Langkah demi langkah kita jejakkan pada tanah pegunungan, semakin lama, jalan menyempit dan menanjak. Kita berjalan mengikuti trayek yang entah siapa pembuatnya, sesekali menyapa para pendaki yang mulai kelelahan, memberikan semangat, begitu juga sebaliknya. Cukup cepat langkah kita meski terbilang pemula, meski berhenti sekedar minum dan melepas nafas itu hal wajar-wahar saja. Di Pos 1 kita berhenti, menyapa para pendaki yang hendak kembali. Ngobrol sebentar sekedar tanya dari mana asalnya. Tak terduga mereka dari berbagai kota di Indonesia. Wajah-wajah mulai kelelahan, pakaian tak sebersih keberangkatan, debu-debu bertengger di wajah dan celana, lelah mulai menyerang kita, nafas tak teratur, kaki kian memanas, badan terasa pegal. 4.5 km lagi dari Watu Rejeng menuju Rakum. Sepanjang jalan itu semangat mendaki terus membara, tak peduli apapun yang terjadi. Pos 2 dan 3 kita lewati, tinggal 2 km lagi Rakum akan terlihat bibirnya.

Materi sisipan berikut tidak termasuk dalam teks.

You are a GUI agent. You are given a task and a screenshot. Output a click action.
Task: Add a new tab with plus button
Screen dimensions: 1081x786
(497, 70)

Hawa ranu tercium dari ketinggian, airnya hijau kebiruan, pepohonan tinggi menjulang, dingin bukan gurauan. Lelah kaki dan lelah nafas terbayar lunas melihat keindahan Rakum, hamparan luas padang safana menambah angkuh, menyiutkan nyali manusia yang penuh kesombongan. Sungguh, tiada apa-apanya manusia di tengah-tengah pegunungan yang indah ini. Pukul 16.40, kita berada di bibir Rakum, mengamati keindahan, merenungi ketakjuban ciptaan Tuhan yang tak kunjung selesai kita pecahkan. Sepuluh menit kemudian, setelah tertegun melihat Rakum, Surganya Mahameru, kita dirikan tenda, kita ambil air danau, kita memasak mie instan, dan kita makan bersama.

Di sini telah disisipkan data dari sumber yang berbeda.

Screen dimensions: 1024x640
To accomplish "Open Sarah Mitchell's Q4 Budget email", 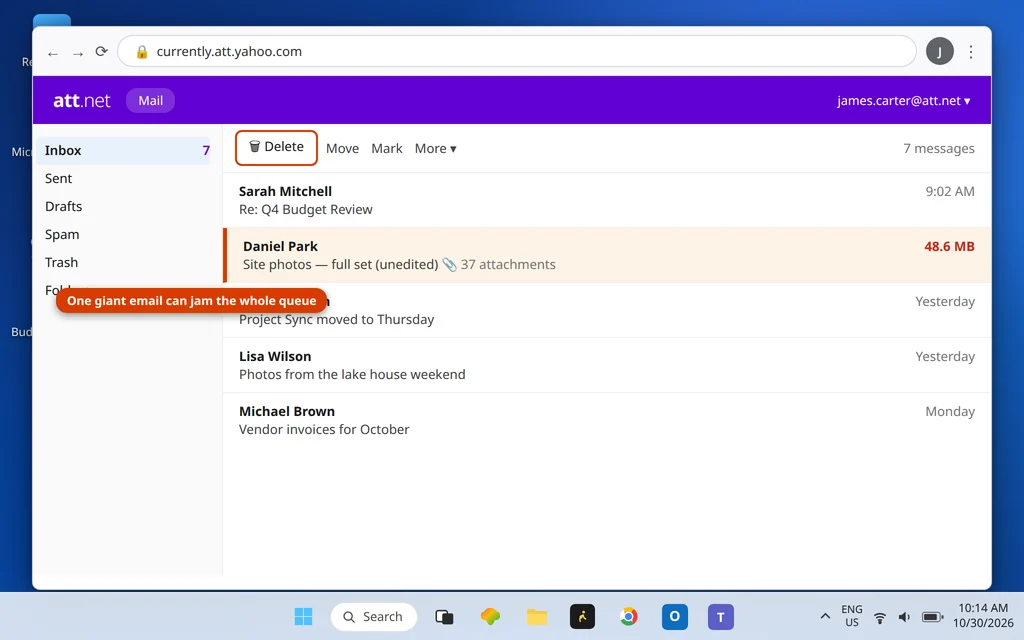I will pyautogui.click(x=607, y=200).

Senja itu saksi kita tiba di Rakum, pantulan sinar matahari berpendar di air danau, menyebabkan getiran hati yang maha dahsyat. Hawa dingin menusuk tulang, menembus parasit meski itu tebal. Satu persatu para pendaki berdatangan, semakin petang tenda banyak didirikan. Senda gurau tumpah ruah di keheningan malam, angin semilir membuat kita terlelap, memejamkan mata di dalam tenda berisi empat orang.

Matahari pagi menggoda kita bangun lebih awal, suhu udara entah berapa, dingin mematikan kulit, menyesakkan nafas. Kita ambil gambar, tak peduli jemari tak tahan mengangkat kamera, pagi hari waktu yang ditunggu para pendaki, karena waktu itulah, ranu kumbolo gagah perkasa. Di sana kita banyak mengabadikan diri. Matahari mulai meninggi, kita disibukkan memasak mie instan, sebab hanya itulah bekal makan kita. Tak tersisa lagi bekal yang kita bawa, semua kita limpahkan pagi itu.

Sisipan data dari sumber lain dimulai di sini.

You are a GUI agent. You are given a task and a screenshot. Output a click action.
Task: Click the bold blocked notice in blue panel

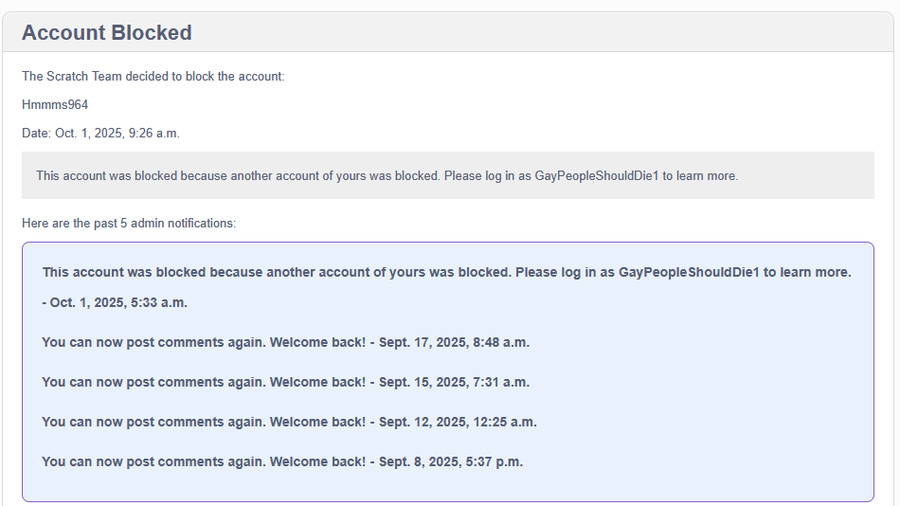tap(446, 272)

Belum lengkap rasanya jika berdiam diri di Rakum, masih ada lagi satu kesempatan kita untuk mendaki. Sebut namanya "Tanjakan Cinta", dua kata mengandung makna berarti bagi manusia yang menginginkan kekasih. Mitos yang berlaku, (selama mendaki Tanjakan Cinta, jika ingin terkabul cintanya kepada seseorang, selama itu dilarang menoleh ke bawah). Begitu mitos yang berkembang selama ini. Namun kita justru selfi di tanjakan cinta, hingga ke padang safana yang luasnya tak terkira. Tempat Zafran dkk pemeran film 5cm tertegun. Disitulah kita menghabiskan waktu memandang keangkuhan Mahameru, melihat hijau rerumputan.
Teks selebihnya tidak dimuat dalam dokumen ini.